Watson grew up in North Carolina and stayed in her home state to complete her undergraduate work at Catawba College. Her first band director position was in Wilkes County, part of North Carolina’s western mountain region. She stayed in the general area, switching school systems a couple of times before moving to Yadkin County, a rural, farming community just west of Winston-Salem. While teaching, Watson pursued evening graduate studies through East Carolina University to complete her master’s degree.

 Mentorship from family and female colleagues has been an integral part of Watson’s career path and success.

“I had such supportive parents and such supportive people around me all through middle school and high school.

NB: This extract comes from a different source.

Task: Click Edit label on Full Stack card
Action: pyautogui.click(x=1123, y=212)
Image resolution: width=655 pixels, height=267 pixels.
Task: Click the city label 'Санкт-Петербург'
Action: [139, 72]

No one ever told me, ‘Women don’t pick brass’ or ‘Women aren’t band directors.’ They just said, ‘You want to do that, go do it,’” Watson said. “I was also very lucky that when I got into my master’s music education program, there was Cindy Wagoner, who worked 27 years in public education and now is a professor at East Carolina University. Just a few years after that degree, we started having conversations about other women band directors in our area. Ruth Petersen, retired band director of Bailey Middle School, led the charge to establish a state chapter of Women Band Directors International in 2021.”

Female Representation in Music Education

Now, as North Carolina chapter president for Women Band Directors International (WBDI), Watson works alongside other local women to help make those first years on the job more comfortable.

“I want to expand the chapter in North Carolina so that no one has to go through what I went through in my first couple years of teaching,” Watson said. “I want them to always know that there’s somebody who’s going to bring them into the profession and bring them in gently and lovingly. WBDI has been a real lifeline for me personally, and I want to see it plastered over every wall in the whole country.”

The North Carolina chapter is working on bringing the Athena Music and Leadership Camp* into the state next year, something Watson is very excited to see come to fruition.

“These camps are women-centric,” Watson said. “You have female faculty, female clinicians, and you’re bringing in female students and not only working on music, but you’re talking about leadership and you’re talking about roles that you can play. So, you’re really setting these folks up for success and for the vision that they can do it.”

Challenges of Rural Music Education

Deciding what is going to be best for her program and the kids in her band room is a battle Watson fights daily while serving her rural community.

“I’ve had to decide what success is going to look like for me and for my program, and to make sure that my philosophy is always matching what’s going to be best for my kids and my community,” Watson said. “They don’t need extra cost and extra pressure in their lives because they’ve got other things going on. What they need is an outlet for emotions. They need a safe space that is for them and is comforting.”

A common challenge in both urban and rural public school districts across the country is a lack of resources or the power to effect change. Watson wishes people knew how much teachers care about their jobs, their students, and their communities.

“I wish people knew how much we want everything to work really, really well and how hard it is to actually make those things happen,” Watson said. “If you want to change something fundamental, it takes a lot of power, a lot of movement, a lot of pressure, and as one person it can be very overwhelming to try and accomplish something that drastic.”

Providing Connection in a Divisive World

When it comes to her own professional development, Watson is a talented Horn player, and she performs with several regional orchestras in her area.

“For me, learning through being where my students are and working with a conductor – that really has affected how I approach teaching and learning with my students,” Watson said.

Music provides connection in an often divisive world, and Watson has found comfort in seeing that, wherever she goes, music is a common denominator.

“Any place I’ve worked – rural, urban, suburban – band kids are band kids. It’s been really nice to see that there is more that connects us than separates us, and to have hope that we’ll find each other again. Being able to watch middle school kids interact with each other and learn from one another, and realize that we’re the same, has been one of the best blessings of my life.”